Affordable Care Act should be repealed and replaced
Regardless of the constitutionality of the Affordable Care Act, it is a bad law with adverse effects on college students and recent graduates.
Nearly two weeks ago, the Patient Protection and Affordable Care Act was upheld as constitutional by the U.S. Supreme Court. The ruling cited the congressional taxing clause as rationale for upholding the law.
As if college tuition was not costly enough, the act inserts an additional expense for students through the individual mandate. The mandate requires that a student either purchase healthcare coverage or be monetarily penalized. The current annual price of coverage offered by Texas State is $1552, which is an expense not necessarily in reach for a lot of students.
The act has a much-celebrated feature that is considered to be a limited remedy for the individual mandate. This feature is the ability for adults to remain on the healthcare plans of their parents up until the age of 26. However, that ability is more problematic than helpful. Many employers will likely have to increase the premium on their healthcare plans because more people than what the plans can support will return to their parents’ coverage.
The “community rating” provision of the act should be cause for serious concern. A measure taking effect in 2014, the “community rating” will narrow down the difference of premium costs between age groups sharply. A presumably healthy person in their 20s will be forced to pay a higher amount on their premium to more closely approach what someone in their 60s is paying. This is analogous to someone with decades of driving experience paying unnecessarily higher insurance rates to help bridge an economic divide with a 17-year-old driver. Worst of all, the youngest, who are also typically the lowest income earners, will be the ones most adversely affected by the “community rating.”
Another part of the act is an explicit tax on tanning salons. Practically all of these tanning salons are small businesses not in need of more taxation. Tanning salons have clearly set up shop in San Marcos and neighboring areas to cater to some of the industry’s greatest consumers — college students. This taxation only stifles the productivity of these small businesses during already difficult economic times.
Other small businesses throughout San Marcos will also be hurt by provisions in the act. For several reasons, including the cost, many small business owners choose not to provide health insurance to their employees. To comply with the act, small businesses with at least 50 employees must offer health insurance coverage. The penalty for not complying with the law is $2,000 per employee. The small businesses of San Marcos employ many Bobcats. The businesses who cannot afford to offer health insurance coverage might cut staff as an alternative, and student employees will likely be the first to go.

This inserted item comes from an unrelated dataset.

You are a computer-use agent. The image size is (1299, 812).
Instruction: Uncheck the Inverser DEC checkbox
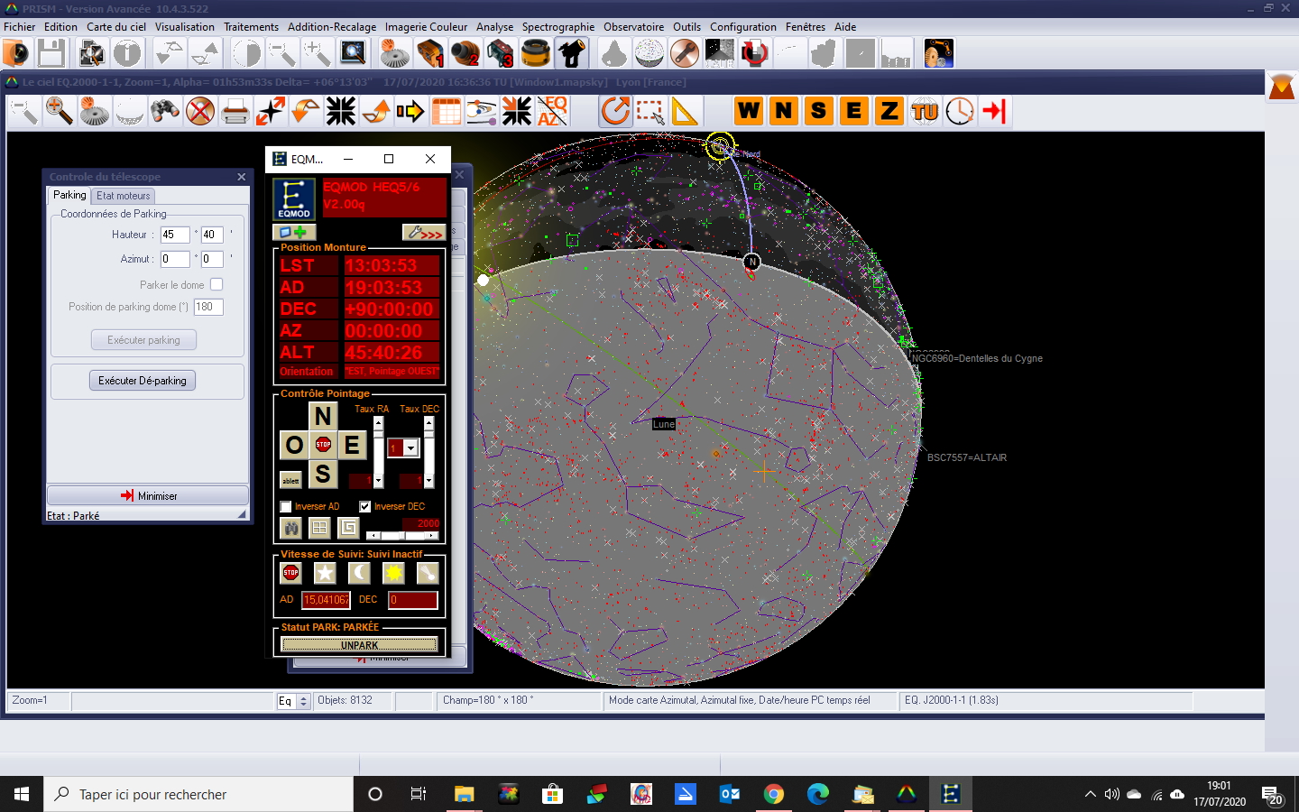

By 2016, the penalty for not buying health insurance will stand at $695 a year. Jonathan Gruber, an MIT economist instrumental to the design of the act, is projecting an increase of 19 to 30 percent in premium costs for the individual market. Either way, the act will provide an undue burden for recent college graduates and people struggling to find and sustain employment.
According to Chief Justice John Roberts in his ruling for the act’s constitutionality, “It is not our job to protect the people from the consequences of their political choices.” Thusly, students at Texas State should take to the polls this November to vote for people who will work to repeal and replace the act.